Embedding in Existing Sites

Add sourcey docs as a subfolder in your existing website.

Sourcey's output is static HTML that can be dropped into any existing website's public directory. This is how sourcey.com itself works: these docs are built with sourcey and served from /docs/ alongside the Astro marketing site.

Subfolder deployment

Build the output directly into your site's public directory:

sourcey build -o ./public/docs

Your existing site framework (Astro, Next.js, Hugo, plain Nginx) serves the public/ directory as static files. The sourcey output at /docs/ is completely self-contained: its own CSS, its own JS, its own search index. No conflicts with your main site's styles or scripts.

Build script integration

Add a build script to your package.json:

{
  "scripts": {
    "build:docs": "cd docs && npx sourcey build -o ../public/docs"
  }
}

This assumes your sourcey config and markdown live in a docs/ subdirectory. Adjust paths to match your project layout.

Embeddable output

For iframe embedding, use the --embed flag. This strips the <html>, <head>, and <body> wrappers, producing bare content suitable for injection into an existing page.

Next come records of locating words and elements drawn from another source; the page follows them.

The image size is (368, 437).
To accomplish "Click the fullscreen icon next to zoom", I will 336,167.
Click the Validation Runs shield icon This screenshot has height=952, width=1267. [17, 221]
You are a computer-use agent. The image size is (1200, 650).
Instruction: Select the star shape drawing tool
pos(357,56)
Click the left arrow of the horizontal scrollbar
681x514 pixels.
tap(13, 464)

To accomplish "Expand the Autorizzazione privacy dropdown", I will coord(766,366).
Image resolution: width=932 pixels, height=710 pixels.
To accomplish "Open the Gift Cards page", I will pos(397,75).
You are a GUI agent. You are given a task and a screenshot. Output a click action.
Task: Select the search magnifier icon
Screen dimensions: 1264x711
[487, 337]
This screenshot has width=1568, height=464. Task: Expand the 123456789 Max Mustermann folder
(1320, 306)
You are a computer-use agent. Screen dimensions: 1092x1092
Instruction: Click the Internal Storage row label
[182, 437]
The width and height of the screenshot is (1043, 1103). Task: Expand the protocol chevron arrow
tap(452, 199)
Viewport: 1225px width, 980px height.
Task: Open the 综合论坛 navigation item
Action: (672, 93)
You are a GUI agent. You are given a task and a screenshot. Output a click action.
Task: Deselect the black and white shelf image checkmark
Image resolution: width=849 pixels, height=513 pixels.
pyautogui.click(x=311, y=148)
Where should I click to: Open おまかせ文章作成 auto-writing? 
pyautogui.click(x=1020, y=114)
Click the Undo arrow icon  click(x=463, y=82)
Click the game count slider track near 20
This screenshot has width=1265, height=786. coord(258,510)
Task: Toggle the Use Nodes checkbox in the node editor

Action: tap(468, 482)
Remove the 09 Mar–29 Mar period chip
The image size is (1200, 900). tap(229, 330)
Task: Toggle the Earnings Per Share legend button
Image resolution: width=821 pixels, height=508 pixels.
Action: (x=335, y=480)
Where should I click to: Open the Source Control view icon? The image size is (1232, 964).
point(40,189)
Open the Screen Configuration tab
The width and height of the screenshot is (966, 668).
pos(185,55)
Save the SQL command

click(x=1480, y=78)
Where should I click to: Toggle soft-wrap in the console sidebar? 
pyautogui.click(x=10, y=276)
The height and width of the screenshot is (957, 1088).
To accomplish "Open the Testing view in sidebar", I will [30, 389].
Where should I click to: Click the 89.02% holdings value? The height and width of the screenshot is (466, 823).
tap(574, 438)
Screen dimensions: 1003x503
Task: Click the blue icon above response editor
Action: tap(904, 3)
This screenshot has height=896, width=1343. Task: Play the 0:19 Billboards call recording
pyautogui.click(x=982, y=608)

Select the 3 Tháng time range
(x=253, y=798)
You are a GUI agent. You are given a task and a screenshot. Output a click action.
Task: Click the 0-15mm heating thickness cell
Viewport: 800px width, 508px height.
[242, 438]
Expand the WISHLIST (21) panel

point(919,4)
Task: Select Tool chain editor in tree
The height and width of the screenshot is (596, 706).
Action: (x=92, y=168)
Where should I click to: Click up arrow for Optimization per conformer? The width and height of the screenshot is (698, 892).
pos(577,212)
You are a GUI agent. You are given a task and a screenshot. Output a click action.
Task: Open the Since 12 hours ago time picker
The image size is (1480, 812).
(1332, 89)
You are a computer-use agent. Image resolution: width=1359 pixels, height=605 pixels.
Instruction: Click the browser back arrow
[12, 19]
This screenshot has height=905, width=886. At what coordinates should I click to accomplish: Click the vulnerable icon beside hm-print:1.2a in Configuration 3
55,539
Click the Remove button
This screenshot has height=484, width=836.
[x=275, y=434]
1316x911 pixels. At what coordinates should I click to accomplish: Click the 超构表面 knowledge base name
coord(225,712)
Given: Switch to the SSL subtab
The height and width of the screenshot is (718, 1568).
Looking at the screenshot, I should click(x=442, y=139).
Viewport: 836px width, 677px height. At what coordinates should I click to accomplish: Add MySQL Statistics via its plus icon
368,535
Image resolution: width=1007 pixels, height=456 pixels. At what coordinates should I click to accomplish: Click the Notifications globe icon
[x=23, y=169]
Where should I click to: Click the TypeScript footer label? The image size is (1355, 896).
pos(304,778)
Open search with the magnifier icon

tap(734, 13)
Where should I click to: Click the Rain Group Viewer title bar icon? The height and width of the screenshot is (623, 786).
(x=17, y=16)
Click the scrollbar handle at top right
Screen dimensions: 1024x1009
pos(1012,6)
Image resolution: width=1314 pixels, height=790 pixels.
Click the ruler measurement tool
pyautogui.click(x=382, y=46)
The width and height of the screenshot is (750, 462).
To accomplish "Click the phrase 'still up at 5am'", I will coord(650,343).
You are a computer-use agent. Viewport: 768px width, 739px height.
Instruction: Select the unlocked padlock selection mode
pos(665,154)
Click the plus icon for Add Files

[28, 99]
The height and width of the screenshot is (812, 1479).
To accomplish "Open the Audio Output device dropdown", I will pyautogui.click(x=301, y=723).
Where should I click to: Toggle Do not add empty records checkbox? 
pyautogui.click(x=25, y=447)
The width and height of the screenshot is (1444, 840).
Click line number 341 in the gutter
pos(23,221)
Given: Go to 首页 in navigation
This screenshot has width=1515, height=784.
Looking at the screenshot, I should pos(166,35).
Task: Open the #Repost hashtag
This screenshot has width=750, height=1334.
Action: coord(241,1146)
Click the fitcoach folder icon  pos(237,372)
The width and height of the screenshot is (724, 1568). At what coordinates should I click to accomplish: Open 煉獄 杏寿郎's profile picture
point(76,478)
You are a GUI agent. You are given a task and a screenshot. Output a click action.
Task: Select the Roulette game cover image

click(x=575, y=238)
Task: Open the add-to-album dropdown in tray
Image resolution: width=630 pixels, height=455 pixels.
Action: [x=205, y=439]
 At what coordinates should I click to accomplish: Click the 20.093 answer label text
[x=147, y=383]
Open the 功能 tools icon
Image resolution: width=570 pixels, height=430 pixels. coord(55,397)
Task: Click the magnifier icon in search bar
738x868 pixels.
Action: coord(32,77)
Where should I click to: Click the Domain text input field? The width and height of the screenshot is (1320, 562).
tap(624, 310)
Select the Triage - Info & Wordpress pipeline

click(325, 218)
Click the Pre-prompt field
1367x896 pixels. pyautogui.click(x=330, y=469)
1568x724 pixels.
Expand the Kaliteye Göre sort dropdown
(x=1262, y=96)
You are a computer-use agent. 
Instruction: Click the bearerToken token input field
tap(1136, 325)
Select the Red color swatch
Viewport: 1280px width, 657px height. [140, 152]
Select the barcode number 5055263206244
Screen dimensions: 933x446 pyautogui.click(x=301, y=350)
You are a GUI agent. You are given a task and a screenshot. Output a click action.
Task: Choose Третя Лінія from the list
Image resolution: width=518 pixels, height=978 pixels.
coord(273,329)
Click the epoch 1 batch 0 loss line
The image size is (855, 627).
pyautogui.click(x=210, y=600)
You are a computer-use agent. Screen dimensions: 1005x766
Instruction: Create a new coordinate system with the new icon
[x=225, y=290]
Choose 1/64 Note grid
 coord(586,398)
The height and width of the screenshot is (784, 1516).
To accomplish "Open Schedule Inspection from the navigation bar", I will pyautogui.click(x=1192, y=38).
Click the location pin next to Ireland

sourcey build --embed -o ./embed
Warning

Embedded output expects its CSS and JS files to be served from the same directory. Make sure the output directory is accessible at the path the iframe src points to.

Real-world example

This documentation site is itself built with sourcey. The setup:

  1. A docs/ directory in the sourcey.com repo contains sourcey.config.ts and all markdown files
  2. npm run build:docs runs sourcey build -o ../public/docs
  3. The Astro site serves public/docs/ as static files at /docs/
  4. The "Docs" link in the navbar points to /docs/

The marketing site and the documentation site are independently built and independently styled. They share a URL but nothing else.